(Stored data)
_ _ _ _ _

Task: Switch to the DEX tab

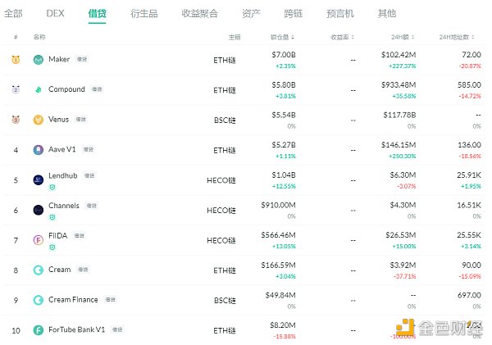Action: point(55,13)
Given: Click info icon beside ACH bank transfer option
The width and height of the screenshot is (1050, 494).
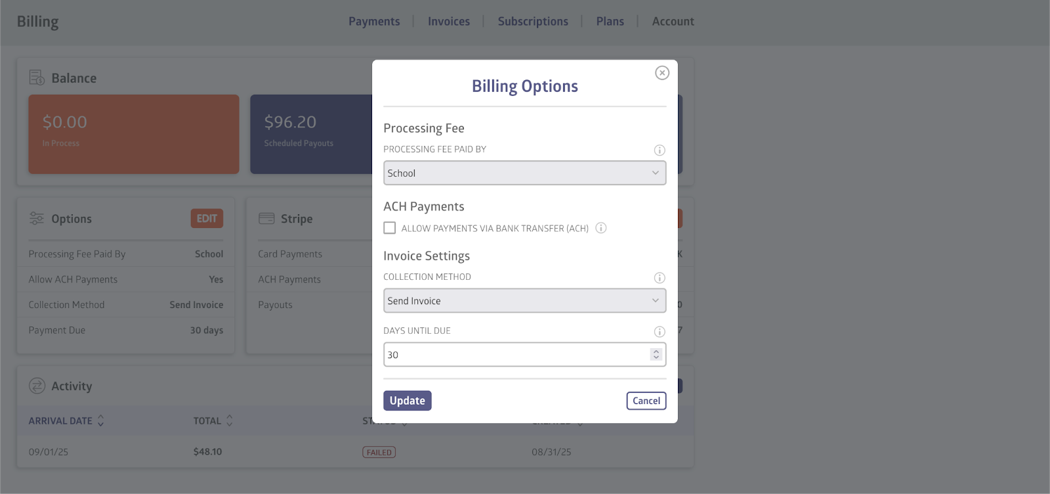Looking at the screenshot, I should [600, 228].
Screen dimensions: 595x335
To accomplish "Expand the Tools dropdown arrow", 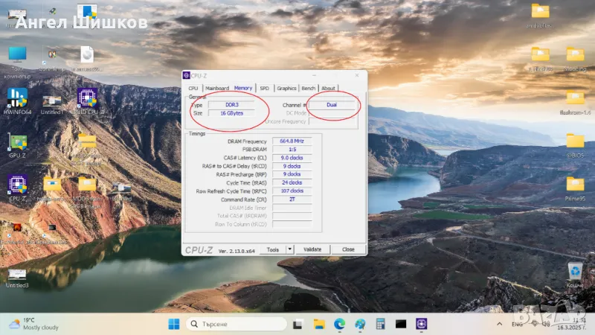I will (290, 249).
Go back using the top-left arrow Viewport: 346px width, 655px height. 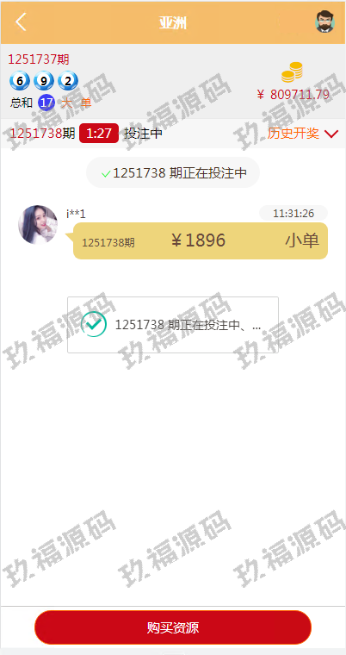click(21, 22)
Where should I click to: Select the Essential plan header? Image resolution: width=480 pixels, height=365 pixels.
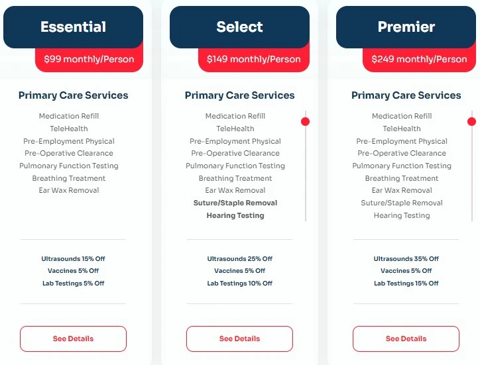(73, 27)
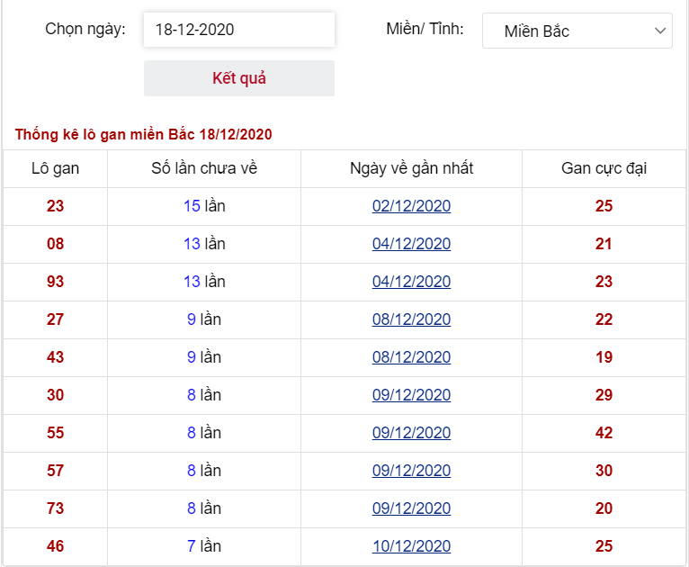Open 08/12/2020 link for lô 43
The height and width of the screenshot is (567, 689).
point(411,357)
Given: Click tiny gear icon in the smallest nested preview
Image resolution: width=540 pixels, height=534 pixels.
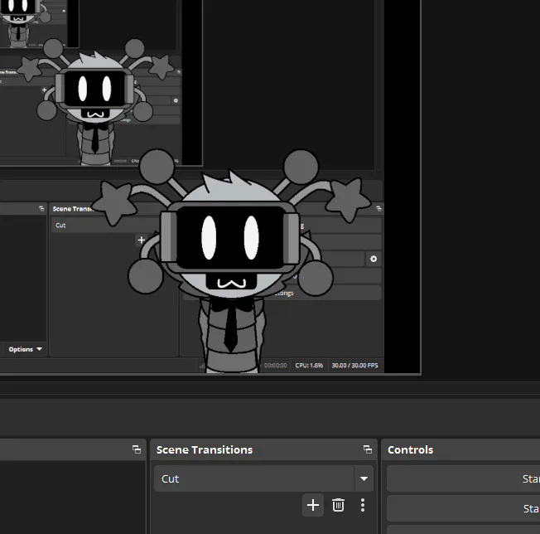Looking at the screenshot, I should (x=176, y=100).
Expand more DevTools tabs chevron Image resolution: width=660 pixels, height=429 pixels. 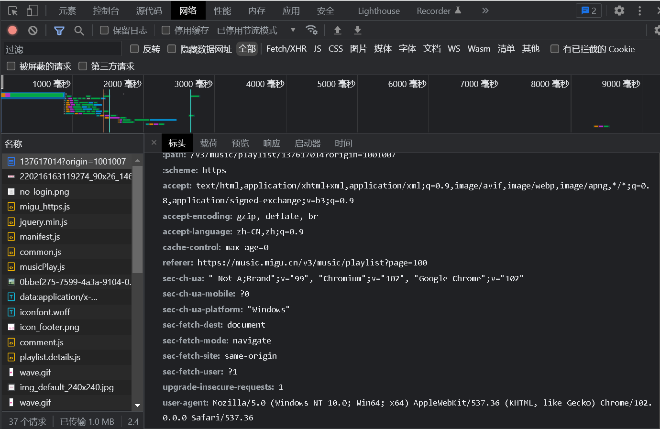coord(485,11)
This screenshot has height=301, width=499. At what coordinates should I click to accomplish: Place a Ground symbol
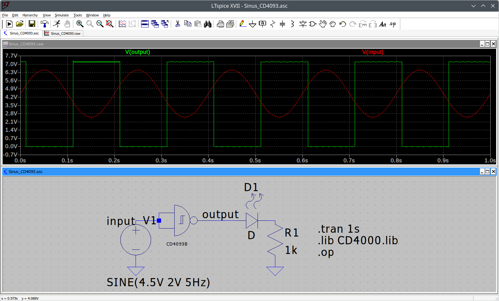(x=252, y=24)
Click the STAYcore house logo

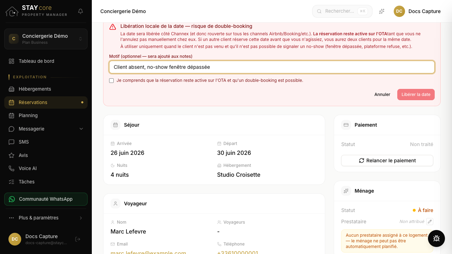point(12,11)
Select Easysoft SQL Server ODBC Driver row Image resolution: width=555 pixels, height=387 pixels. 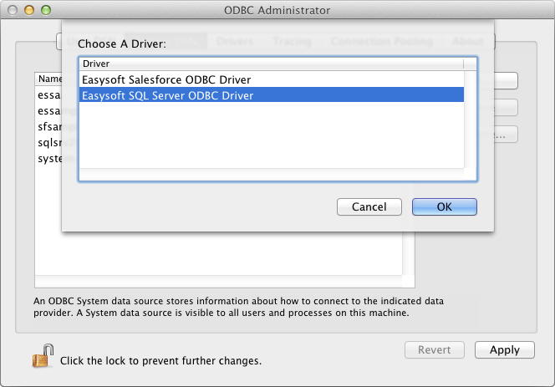[272, 95]
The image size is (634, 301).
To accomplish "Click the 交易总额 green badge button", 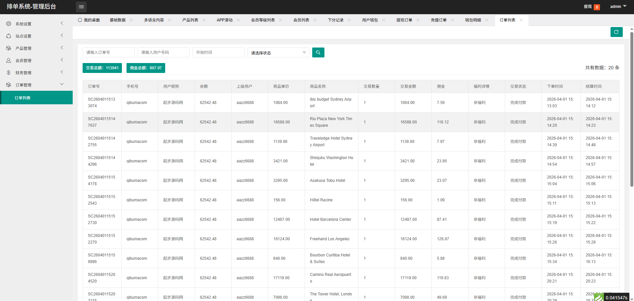I will (102, 68).
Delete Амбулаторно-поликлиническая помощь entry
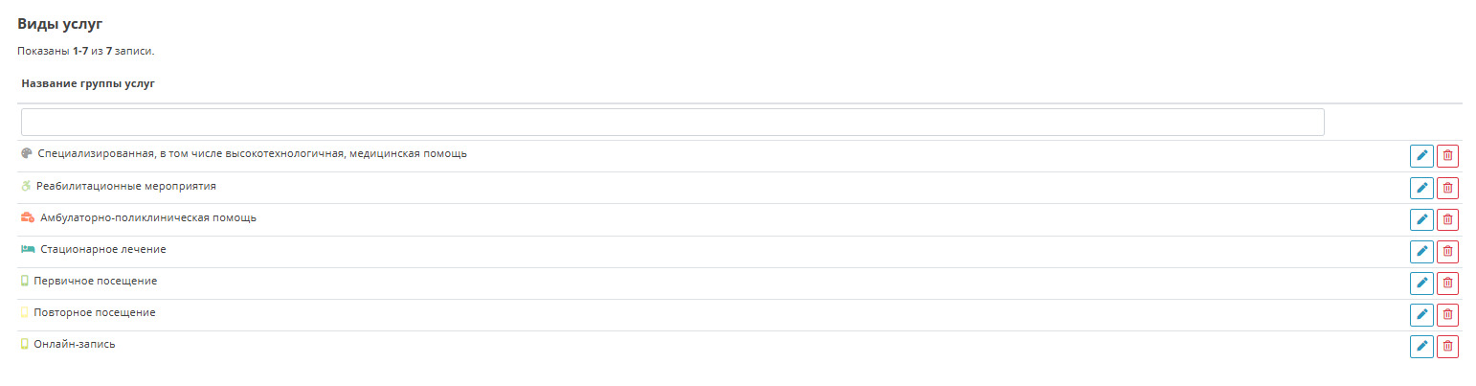The width and height of the screenshot is (1476, 386). tap(1447, 219)
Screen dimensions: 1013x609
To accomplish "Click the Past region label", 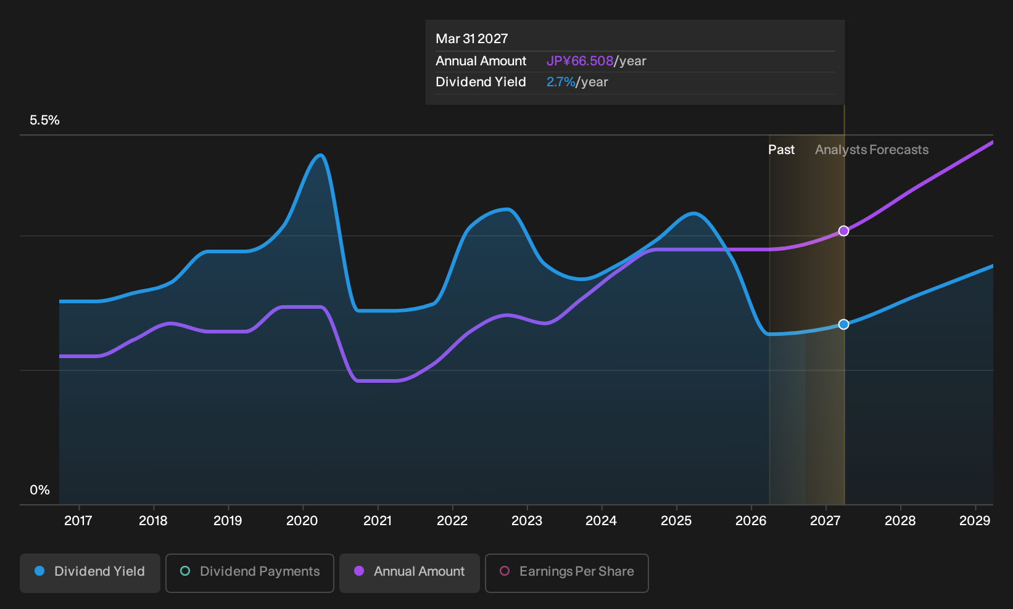I will tap(781, 150).
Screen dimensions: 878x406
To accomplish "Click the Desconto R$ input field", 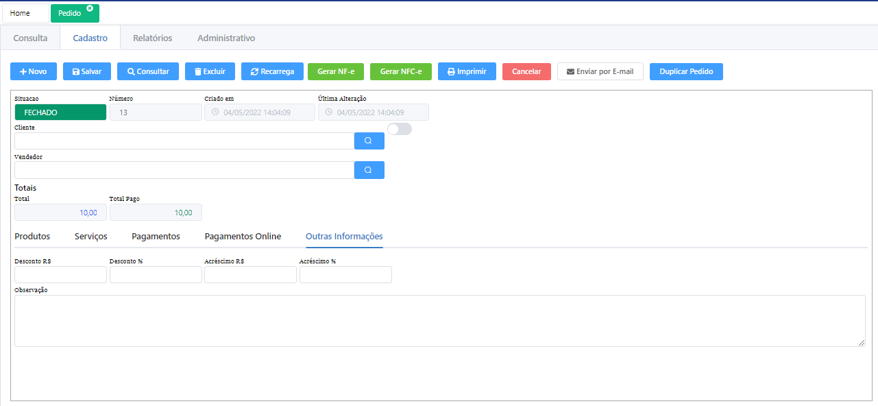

_ _ _ _ _

* WHAT THE TASK ASKS: Copy out the lines of the data where the string "Given" occurs.

* WRITTEN ANSWER:
Given: Click info icon beside ACH bank transfer option
Given: Click tiny gear icon in the smallest nested preview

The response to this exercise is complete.